__Task prompt__
Copy exactly the lines of the data below that run from the line holding "The width and height of the screenshot is (1456, 827)." through the line holding "Switch to the Sound Effects tab", both ends included.
>>>
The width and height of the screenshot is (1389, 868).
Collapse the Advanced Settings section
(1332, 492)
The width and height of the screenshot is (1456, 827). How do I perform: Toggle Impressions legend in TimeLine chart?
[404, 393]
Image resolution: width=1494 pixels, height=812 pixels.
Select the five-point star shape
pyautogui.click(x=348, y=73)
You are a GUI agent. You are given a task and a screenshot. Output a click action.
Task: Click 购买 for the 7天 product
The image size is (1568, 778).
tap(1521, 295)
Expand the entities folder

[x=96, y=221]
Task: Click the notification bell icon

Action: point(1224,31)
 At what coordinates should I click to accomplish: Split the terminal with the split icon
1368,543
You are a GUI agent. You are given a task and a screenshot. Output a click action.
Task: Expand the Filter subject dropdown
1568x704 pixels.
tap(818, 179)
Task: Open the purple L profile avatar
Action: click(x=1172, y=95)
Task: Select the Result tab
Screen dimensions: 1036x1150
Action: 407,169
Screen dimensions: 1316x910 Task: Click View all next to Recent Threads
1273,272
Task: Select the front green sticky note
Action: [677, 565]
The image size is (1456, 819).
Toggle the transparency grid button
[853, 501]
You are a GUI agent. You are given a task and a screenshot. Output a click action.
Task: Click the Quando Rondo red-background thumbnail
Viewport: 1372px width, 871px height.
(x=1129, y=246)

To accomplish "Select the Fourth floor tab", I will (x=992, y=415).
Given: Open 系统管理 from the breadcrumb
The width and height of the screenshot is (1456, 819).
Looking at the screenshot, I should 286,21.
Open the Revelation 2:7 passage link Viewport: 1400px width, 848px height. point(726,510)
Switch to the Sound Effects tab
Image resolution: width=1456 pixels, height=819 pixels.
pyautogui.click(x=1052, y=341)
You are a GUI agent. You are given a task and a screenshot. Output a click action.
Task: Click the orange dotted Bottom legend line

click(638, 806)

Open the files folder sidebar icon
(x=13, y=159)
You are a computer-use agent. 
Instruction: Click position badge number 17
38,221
<<<
__Result of this task__
The width and height of the screenshot is (1456, 827). How do I perform: Toggle Impressions legend in TimeLine chart?
[404, 393]
Image resolution: width=1494 pixels, height=812 pixels.
Select the five-point star shape
pyautogui.click(x=348, y=73)
You are a GUI agent. You are given a task and a screenshot. Output a click action.
Task: Click 购买 for the 7天 product
The image size is (1568, 778).
tap(1521, 295)
Expand the entities folder

[x=96, y=221]
Task: Click the notification bell icon

Action: point(1224,31)
 At what coordinates should I click to accomplish: Split the terminal with the split icon
1368,543
You are a GUI agent. You are given a task and a screenshot. Output a click action.
Task: Expand the Filter subject dropdown
1568x704 pixels.
tap(818, 179)
Task: Open the purple L profile avatar
Action: click(x=1172, y=95)
Task: Select the Result tab
Screen dimensions: 1036x1150
Action: 407,169
Screen dimensions: 1316x910 Task: Click View all next to Recent Threads
1273,272
Task: Select the front green sticky note
Action: [677, 565]
The image size is (1456, 819).
Toggle the transparency grid button
[853, 501]
You are a GUI agent. You are given a task and a screenshot. Output a click action.
Task: Click the Quando Rondo red-background thumbnail
Viewport: 1372px width, 871px height.
(x=1129, y=246)

To accomplish "Select the Fourth floor tab", I will (x=992, y=415).
Given: Open 系统管理 from the breadcrumb
The width and height of the screenshot is (1456, 819).
Looking at the screenshot, I should 286,21.
Open the Revelation 2:7 passage link Viewport: 1400px width, 848px height. point(726,510)
Switch to the Sound Effects tab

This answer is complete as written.